2.5. Assessment of Study Quality

The methodological quality of each study was assessed by two investigators (E.M.P. and J.C.) using the Black and Downs checklist tool [25], and scores examined to establish consensus between assessors. Each study was assessed on items in the following categories: (1) reporting, (2) external validity, (3) internal validity (bias), (4) internal validity (confounding—selection bias), and (5) statistical power.
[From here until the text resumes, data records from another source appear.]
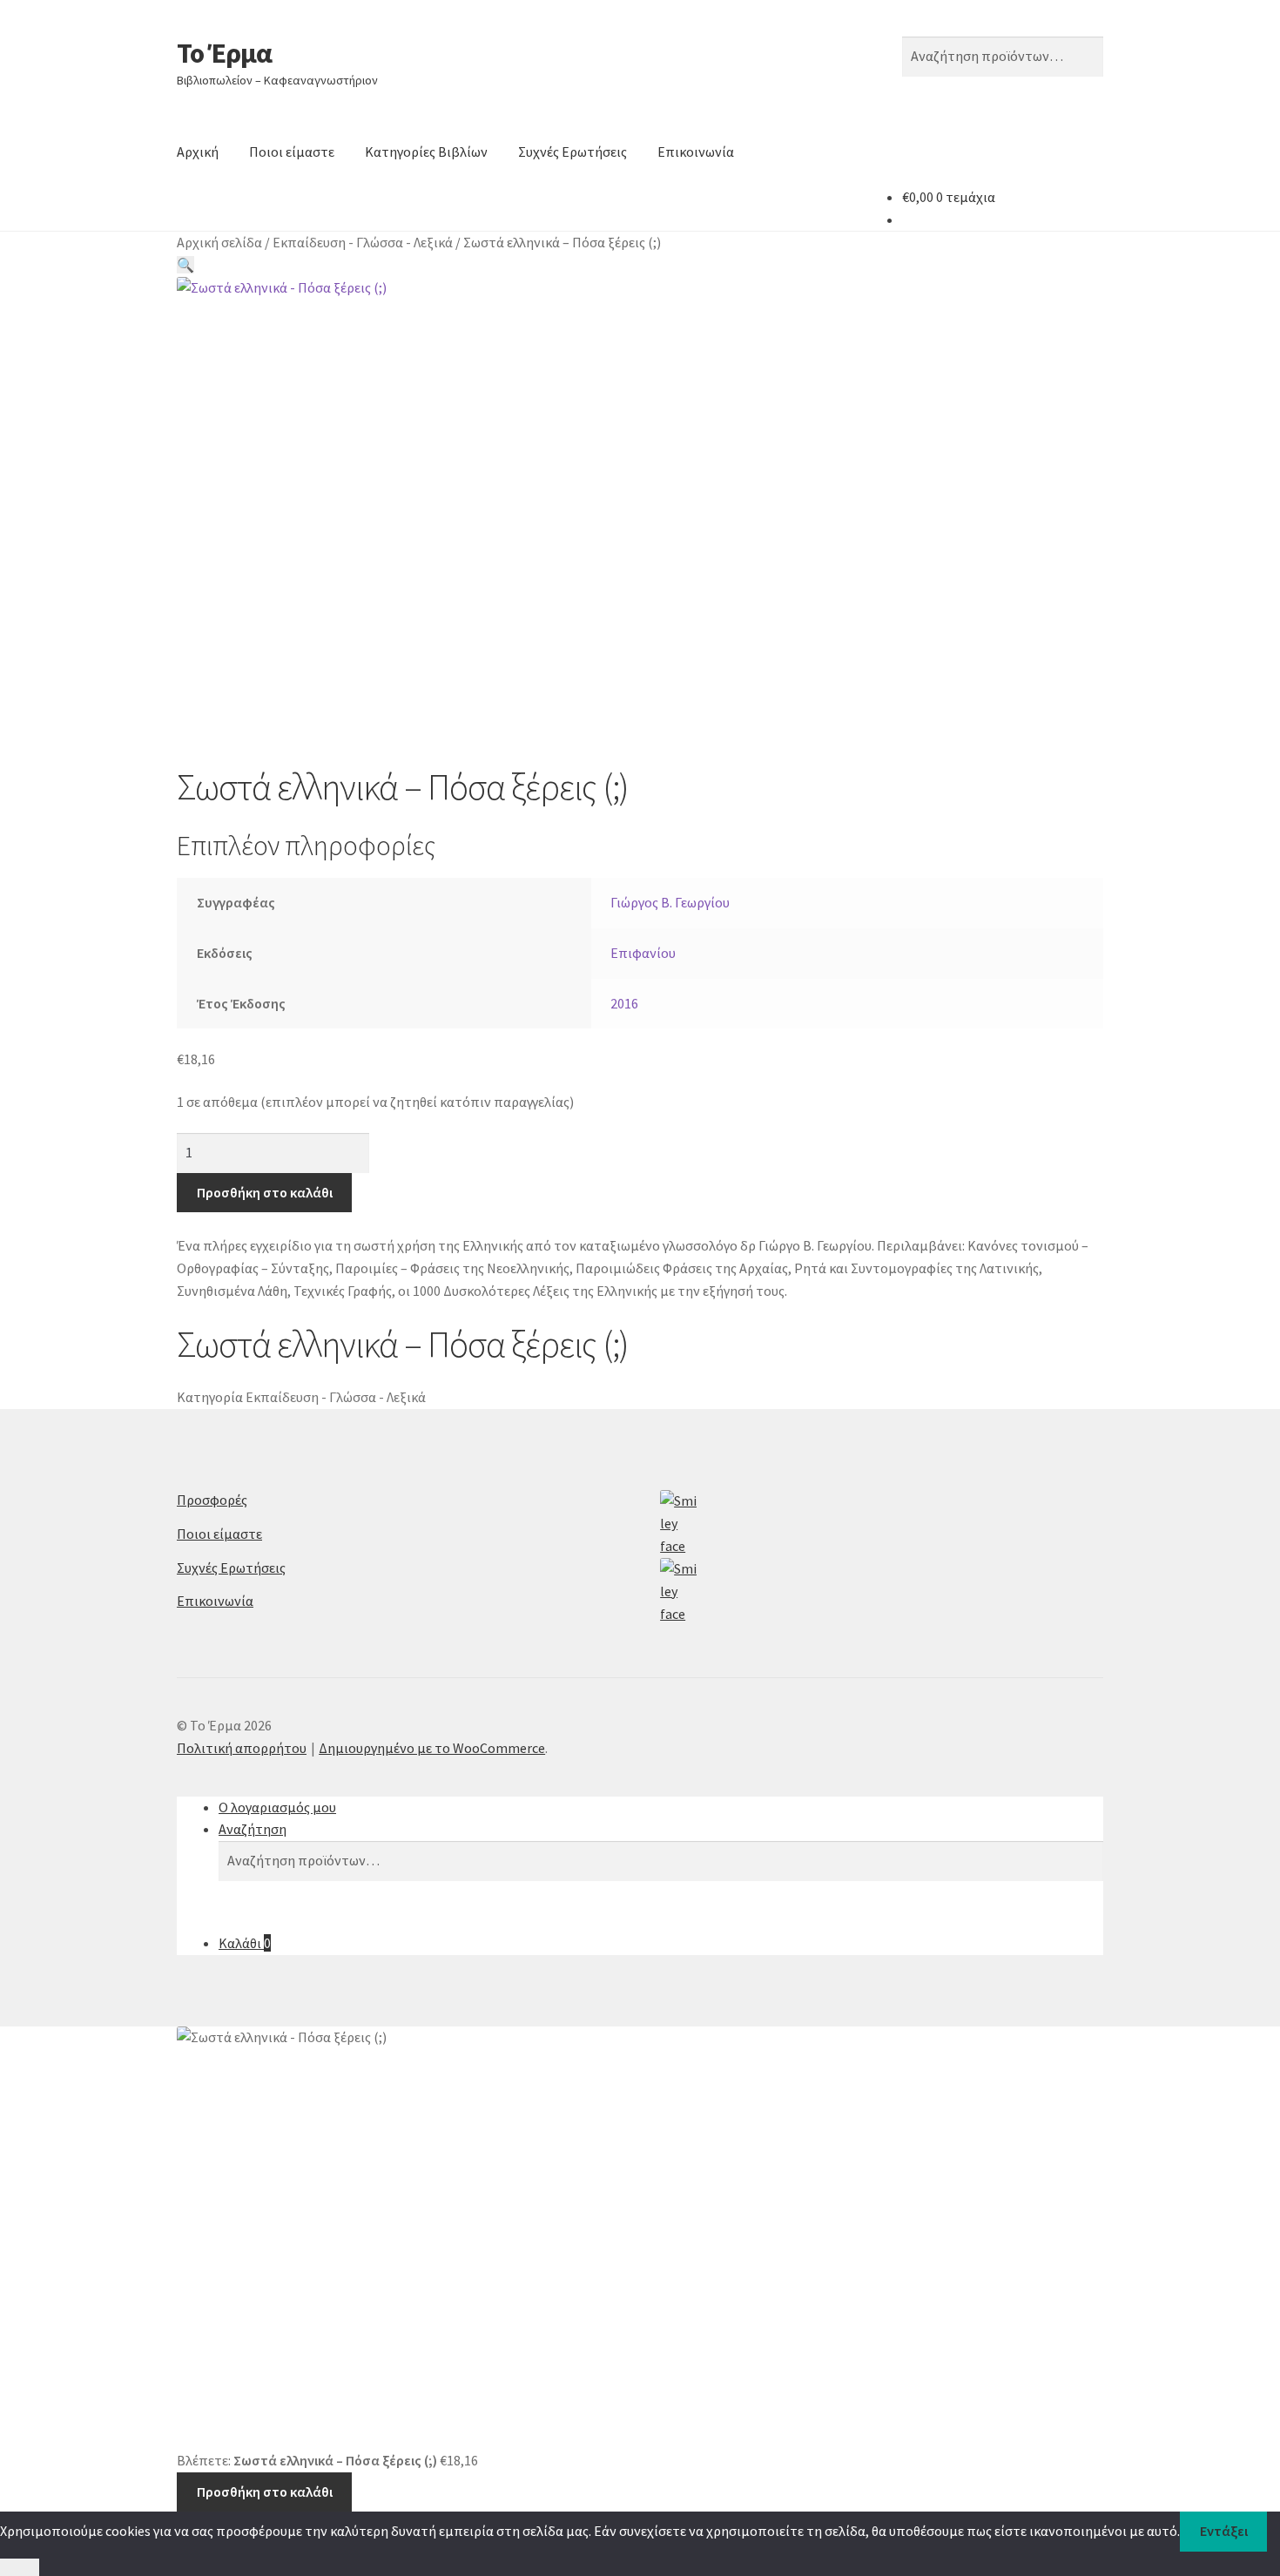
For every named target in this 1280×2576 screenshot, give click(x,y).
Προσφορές (212, 1499)
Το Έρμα (224, 53)
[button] (185, 264)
The quality of the studies was determined by a point accumulation (total points 28) with 26–28 rated as excellent, 20–25 good, 15–19 fair and <14 poor quality [26].

3. Results

The electronic search identified 759 records; duplicates were then removed, leaving 428 studies. The titles and abstracts were screened, which reduced the number of studies to 175 for full-text review. The remaining full texts were obtained and assessed for eligibility against the inclusion criteria. A total of 163 articles were excluded for not meeting the inclusion criteria. The two most common exclusion reasons were: (1) the study design involved WBC or PBC post-exercise for recovery purposes, and (2) no routine training or physical testing was used in the study protocol (i.e., post-exposure). The remaining twelve studies were included for full review and analysis. This process is presented in Figure 1. The characteristics of the twelve studies included are presented in Table 1 detailing the participant characteristics, intervention and control protocols, and results of each investigated variable.

Table 1.

Summaries of WBC and exercise studies by intervention type, protocol, description of study participants and results.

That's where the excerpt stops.